For j = 2 To Uboound(Data)
       tt = Dic(Data(j, 4)) ' this pick up the matching index from the first array
       ' incomplete because you haven't said what you are doing
Next j

End Sub
 
Upvote 0
Solution
You can also do it gracefully without a Dictionary. This is Merge/Match approach. You only read through each array once.
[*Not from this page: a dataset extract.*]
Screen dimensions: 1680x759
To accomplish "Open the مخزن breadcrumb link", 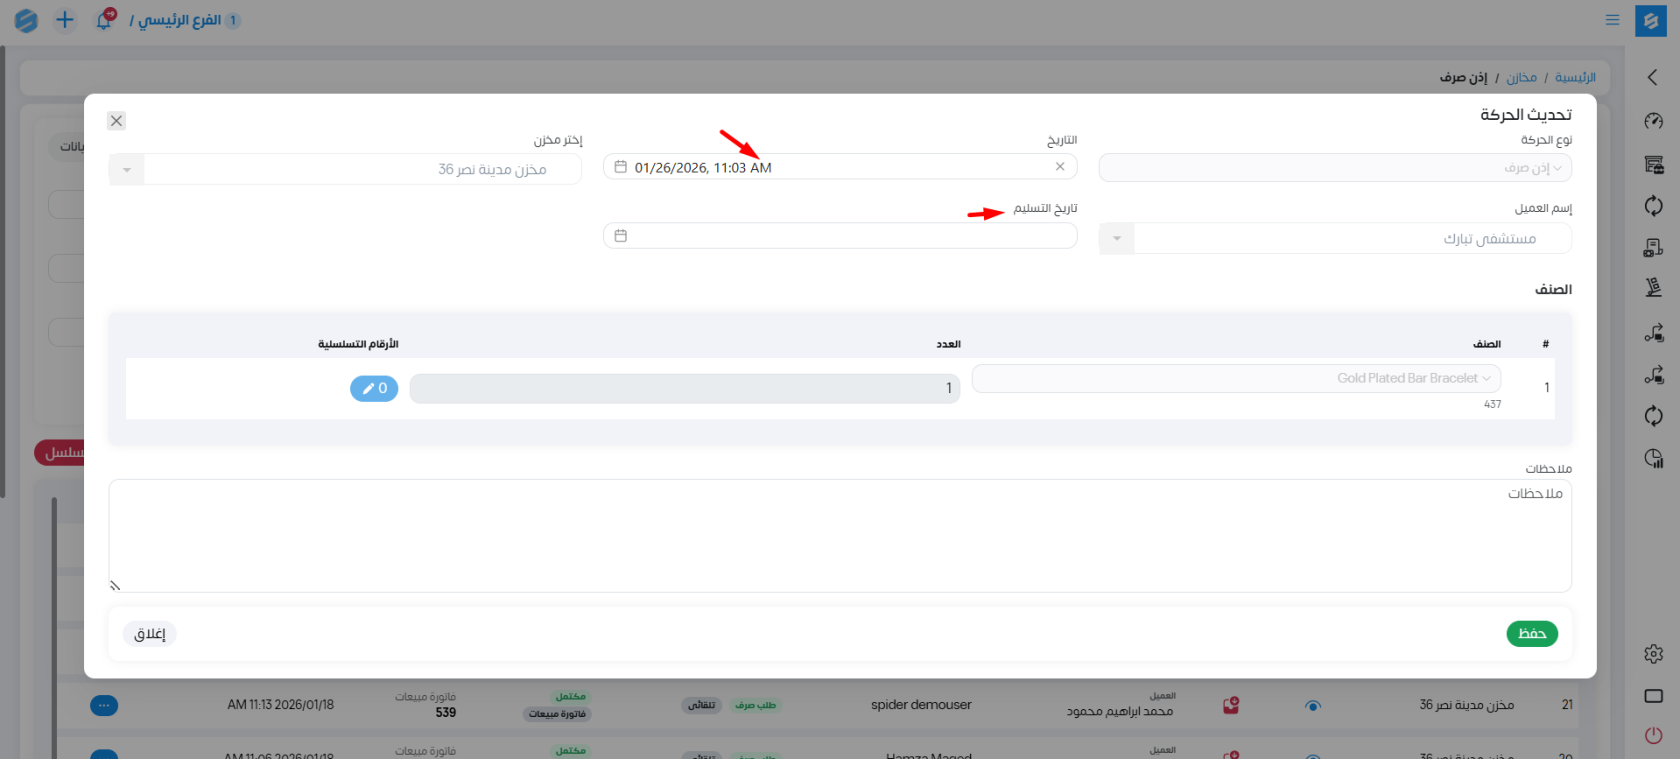I will (1521, 77).
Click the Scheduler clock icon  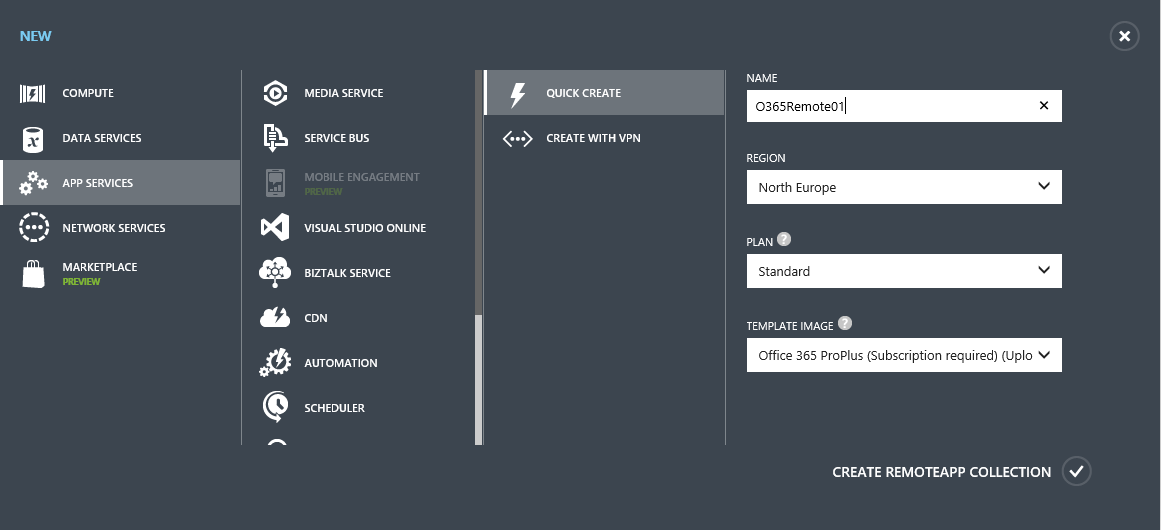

It depends on the arrays being sorted, which you said is the case:

VBA Code:
Sub Test2()
Dim TimeTS As Variant, Data As Variant
Dim Index1 As Long, Index2 As Long

    TimeTS = Range("L1:L10").Value
    Data = Range("M1:M9").Value
    
    Index1 = 2
    Index2 = 2
    
    While Index1 <= UBound(TimeTS) And Index2 <= UBound(Data)
        If TimeTS(Index1, 1) = Data(Index2, 1) Then
            Debug.Print TimeTS(Index1, 1), Data(Index2, 1)
            ' do something
            Index1 = Index1 + 1
            Index2 = Index2 + 1
        ElseIf TimeTS(Index1, 1) < Data(Index2, 1) Then
            Index1 = Index1 + 1
        Else
            Index2 = Index2 + 1
        End If
    Wend
        
End Sub

The idea is that the indexes start at the same spot. If they match, you do something and increment both of them. If they don't match, you increment the one that is behind until it catches up.

I read my test data from the worksheet, you'll probably not need the ,1 in your arrays.
 
Upvote 0
thank you very much offthelip,

yesterday when i set the macro up it was taking ~1hour 20 min to run through, today i spent a few hours tidying up the earlier part of the macro and changed the loop to the one i showed you to improve performance and it was even slower!

Your dictionary method did it in about 10 seconds.

Thanks again and i will do some reading around dictionaries

Regards
 
Upvote 0
Thank you Eric W,

I will have a good look at your suggestion as a learning point.

I did have a vague inkling that your idea of "the indexes start at the same spot. If they match, you do something and increment both of them" might improve performance but had no idea how to implement such a thing.
 
Upvote 0
1hour 20 minutes to 10 seconds is one of the best "improvements" I have ever managed, so glad to be able to help.